Sin embargo, como estas reformas son un tanto marginales, es oportuno que, desde una perspectiva estructural y de largo plazo, nos ocupemos de analizar el Estado que tenemos. En fin de cuentas lo que haga y deje de hacer, y cómo lo haga, tiene una incidencia profunda en la vida social.
Afortunadamente, el debate actual no es ideológico. Está superada la propuesta del Estado omnipresente y la planificación económica centralizada; los desastres del modelo soviético han sido asimilados en casi todo el mundo. Hoy es firme el consenso sobre la necesidad de que el Estado no aplaste a la sociedad civil.
Del lado opuesto, la idea del Estado mínimo o neoliberal, que ahora seduce de nuevo a la derecha europea y estadounidense, no tiene cabida en los países pobres o de desarrollo intermedio, por múltiples razones: entre nosotros el Estado está todavía lejos de absorber, como sí en aquellos, casi el 50% del PIB; no hemos logrado resolver problemas básicos como la cobertura universal en salud y educación; la provisión de infraestructura física de calidad sigue siendo un anhelo que tardará en cumplirse y, lo que es más importante, estamos lejos de superar los niveles de pobreza extrema que agobian a una porción elevada de la población. El Estado tiene responsabilidades en todos estos campos.
La Constitución del 91 reconoce que hay tanto sociedad política (el Estado y las instituciones para-estatales, tales como los partidos, gremios, sindicatos y medios de comunicación), como sociedad civil (organizaciones sin ánimo de lucro y comunidad empresarial). Lograr que todos estos estamentos sean vigorosos y se interrelacionen bien es el gran reto de lo que podríamos llamar “ingeniería constitucional”.
La reelección presidencial inmediata, que Colombia había excluido durante toda su vida como República independiente, fue introducida mediante una enmienda constitucional, para hacer posible la postulación del Presidente en ejercicio. En este contexto, no es extraño que se hayan discutido hasta la saciedad los méritos del presidente Uribe, pero no la conveniencia de ese cambio trascendental.
En contra de la reelección inmediata cabe señalar que mientras más breve sea el mandato presidencial, mayor es la tentación del gobernante de propiciar políticas de corte populista. Si, para llevar las cosas al extremo, el periodo presidencial fuera de un año sin posibilidades de reelección, lógico fuera al gobernante congelar los precios de bienes y servicios y doblar los salarios. La economía daría un salto hacia adelante durante su breve mandato para desplomarse después, cuando ya no se le pueda exigir responsabilidad. El periodo de cuatro años es, dadas las complejidades del mundo actual, demasiado corto, lo cual, por supuesto no se corrige con la posibilidad de un segundo periodo consecutivo.

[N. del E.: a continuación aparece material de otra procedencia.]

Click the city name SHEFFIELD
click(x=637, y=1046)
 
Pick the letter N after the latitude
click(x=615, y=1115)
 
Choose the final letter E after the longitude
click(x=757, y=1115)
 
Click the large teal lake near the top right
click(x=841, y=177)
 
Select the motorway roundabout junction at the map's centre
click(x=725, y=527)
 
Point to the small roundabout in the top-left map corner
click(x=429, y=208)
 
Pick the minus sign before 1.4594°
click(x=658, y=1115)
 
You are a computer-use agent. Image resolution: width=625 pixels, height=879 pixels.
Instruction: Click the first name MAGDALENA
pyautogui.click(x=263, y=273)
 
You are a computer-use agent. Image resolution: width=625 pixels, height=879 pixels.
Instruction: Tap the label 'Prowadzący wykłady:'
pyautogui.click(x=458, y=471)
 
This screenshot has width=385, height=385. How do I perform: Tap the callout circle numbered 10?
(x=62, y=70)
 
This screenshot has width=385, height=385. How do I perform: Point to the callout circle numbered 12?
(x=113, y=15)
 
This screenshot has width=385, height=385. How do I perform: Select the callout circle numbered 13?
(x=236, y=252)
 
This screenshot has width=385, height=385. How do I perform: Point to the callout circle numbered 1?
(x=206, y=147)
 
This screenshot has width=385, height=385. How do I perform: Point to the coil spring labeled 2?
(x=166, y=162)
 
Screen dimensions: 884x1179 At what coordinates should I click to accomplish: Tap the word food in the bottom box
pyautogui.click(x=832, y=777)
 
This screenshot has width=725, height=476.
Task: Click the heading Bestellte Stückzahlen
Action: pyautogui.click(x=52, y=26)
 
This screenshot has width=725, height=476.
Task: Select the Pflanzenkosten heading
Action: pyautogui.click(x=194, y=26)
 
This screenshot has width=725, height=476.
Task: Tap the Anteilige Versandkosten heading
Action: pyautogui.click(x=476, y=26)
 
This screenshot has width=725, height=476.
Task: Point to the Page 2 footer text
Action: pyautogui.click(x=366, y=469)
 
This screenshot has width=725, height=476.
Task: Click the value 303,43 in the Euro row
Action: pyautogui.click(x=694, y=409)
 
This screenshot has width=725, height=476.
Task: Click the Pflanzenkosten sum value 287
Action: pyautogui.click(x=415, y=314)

En EE UU, en donde también el periodo presidencial es de cuatro años y se admite la reelección inmediata, ha podido decirse que el Presidente, que suele gobernar durante ocho años, solo logra pensar los problemas de su país con una perspectiva de largo plazo en el breve lapso que media entre la confirmación de su gabinete por el Senado al comenzar su segundo periodo y las próximas elecciones de Congreso. Por eso es mucho mejor la fórmula de México: seis años sin posibilidades de reelección.
En el gobierno del presidente Betancourt se tomaron medidas para descentralizar el ingreso fiscal y permitir la elección popular de los alcaldes. Esta tendencia se profundizó en la Constitución del 91, cuando los antiguos territorios nacionales -la mitad de la superficie de Colombia- de un día para otro fueron convertidos en departamentos y sus gobernadores elegidos por el voto ciudadano. En la actualidad, el Estado central transfiere a las regiones algo así como la mitad de sus ingresos tributarios.
Triste es decirlo pero en muchas partes hemos fracasado como consecuencia de una insólita acumulación de factores: la persistencia de la guerrilla y el narcotráfico, el auge minero-energético, la debilidad institucional, los carruseles de la contratación, la absurda legalización de los juegos de azar. Algo hay que hacer e, infortunadamente, lo que se haga, para que sea eficaz, implicará restricciones a la autonomía política y fiscal de las regiones. Transferir transitoriamente en ciertos casos responsabilidades a la Nación y fortalecer los mecanismos de veeduría ciudadana son medidas indispensables.